A child who experiences diversity in the classroom through exposure to a teacher or student who presents traits and characteristics that the child has not previously been exposed to learns that people with differences are still people. The child learns that diverse people have the same needs, wants and desires as others, and in some instances, that diverse people have special needs as a result of the characteristic that makes them unique. However, the most valuable learning lesson occurs when the child realizes that people who are different deserve to be treated with the same level of respect and dignity as other human beings regardless of their differences.
Learning to accept and embrace the natural variations that exist within a population improves a child's ability to be a better leader by giving the child the skills to recognize the talents and worth of individuals regardless of their race, religion, heritage, sex, gender expression or sexual orientation.

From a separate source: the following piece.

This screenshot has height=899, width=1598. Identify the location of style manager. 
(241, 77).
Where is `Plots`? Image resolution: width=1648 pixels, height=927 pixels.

Accepting and embracing all people regardless of their differences improves a child's chances of becoming successful in business when the child develops into adulthood and works in a global, corporate world that mandates interacting with people of all ethnicities and backgrounds. As the countries of the world, the United States included, become increasingly diverse, a child who fails to embrace the diversity of mankind will find his or her options in life severely constrained.

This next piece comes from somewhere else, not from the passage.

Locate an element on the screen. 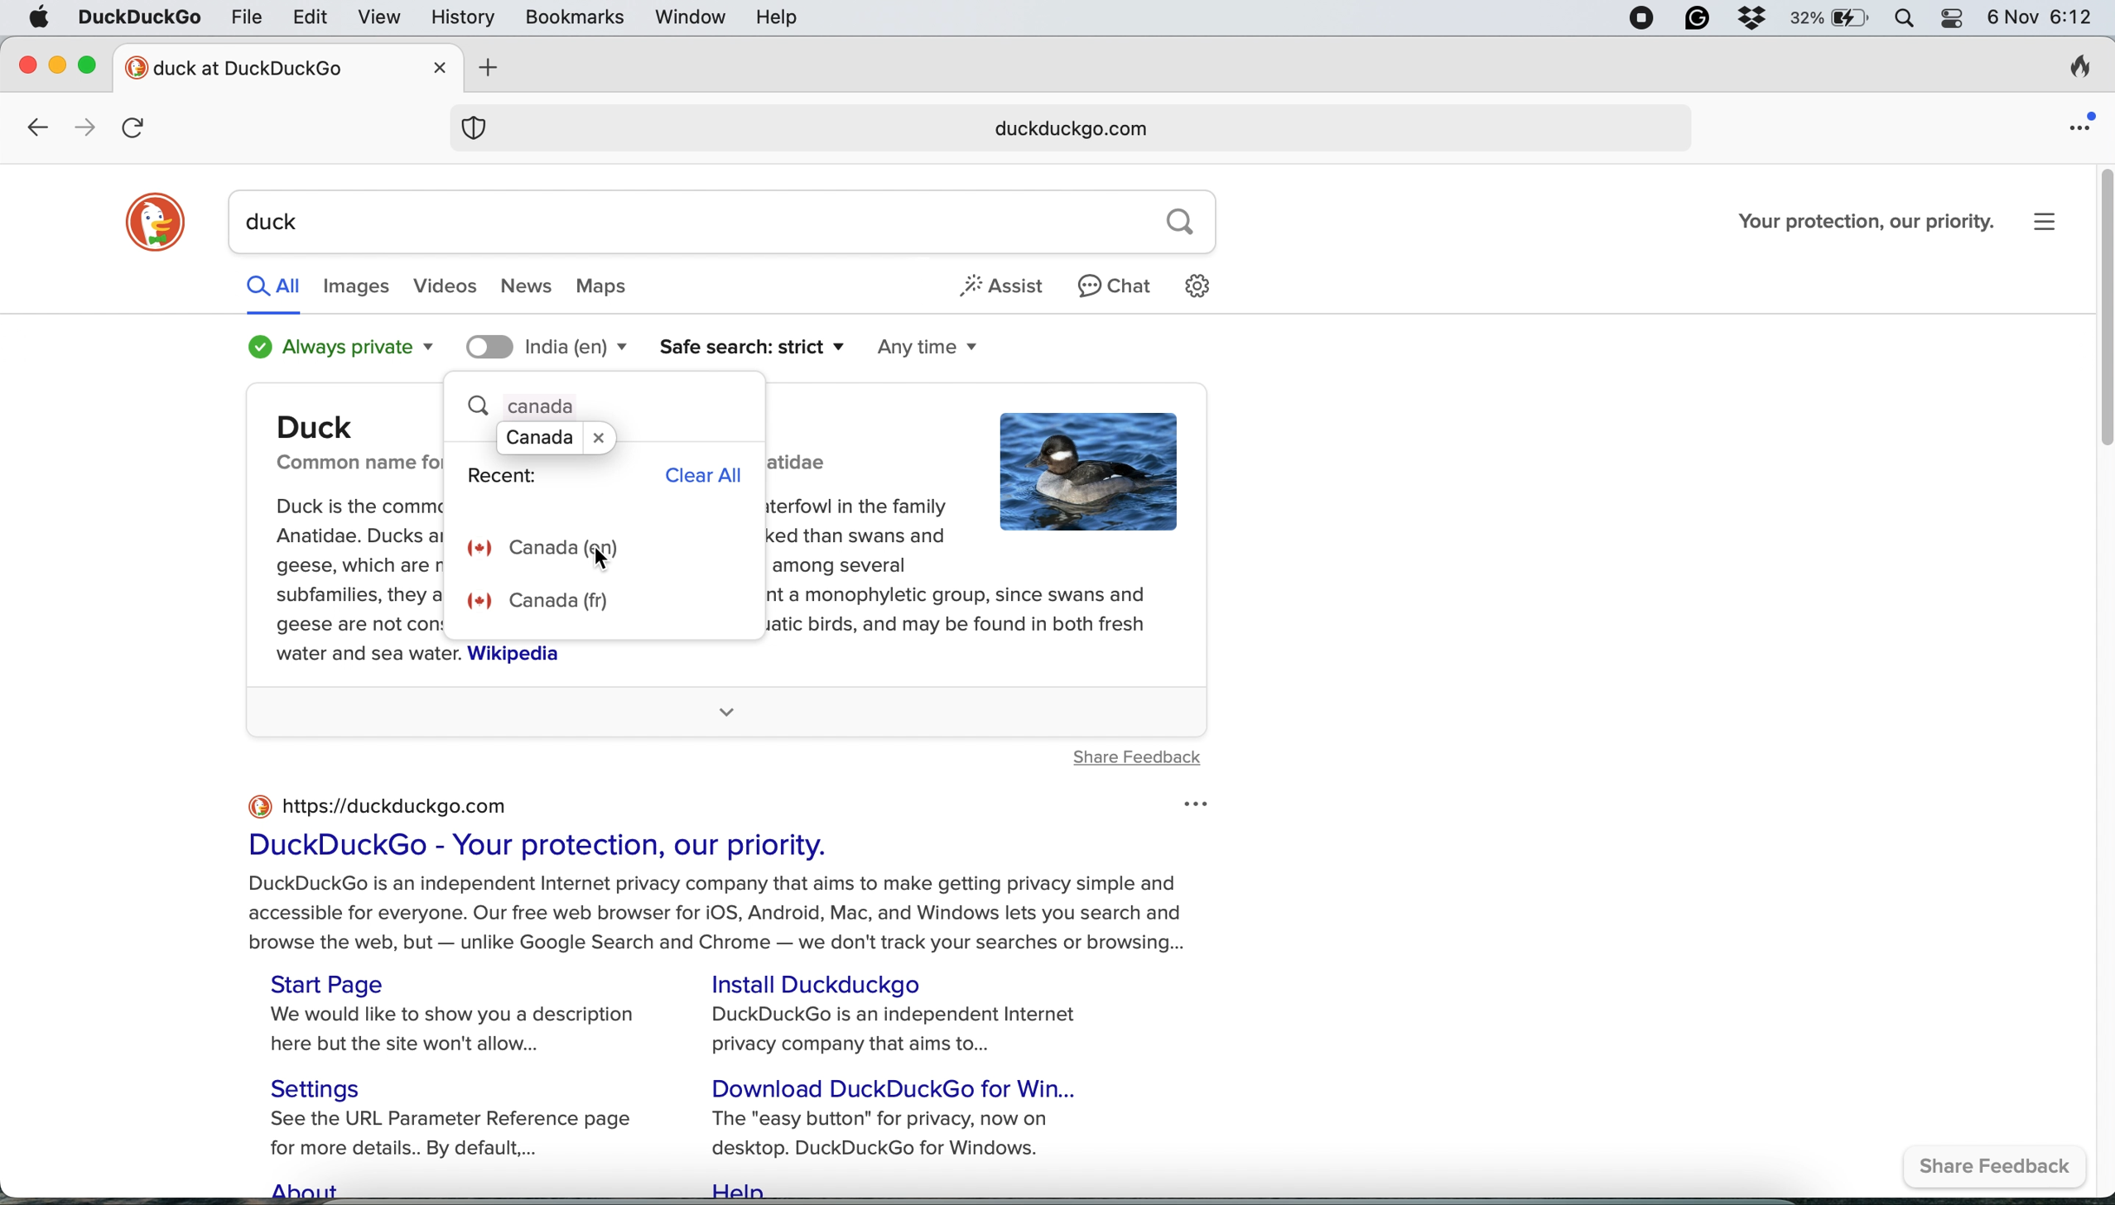 Image resolution: width=2115 pixels, height=1205 pixels. share feedback is located at coordinates (1137, 757).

When a child accepts the variance that exists within a population, the child comes to recognize that there are artificial barriers society promotes that inhibit personal development. A child with interests that fall outside of the gender, racial and religious norms of his or her community will become a richer and fuller person if allowed to embrace and grow those interests.
Why should a boy with interests in the fine arts and typical male sports not be encouraged to pursue both? Why should a girl be discouraged from following her interests in both science and theatre? Being free of artificial social barriers, including the artificial barriers related to gender expression, allows a child to follow his or her dreams wherever those dreams lead. Ingenuity in a child is born out of the freedom to think outside of the box. Parents should be encouraging their children to be broad thinkers, innovators, inventors and compassionate citizens of the world. Failure to do so will deny the next generation of children a world that continues to grow and prosper.
So I have to ask, if the intellectual growth of a child begins with a stimulus that leads the child to question the limits of his or her world, just what exactly is wrong with having a little confusion in the classroom?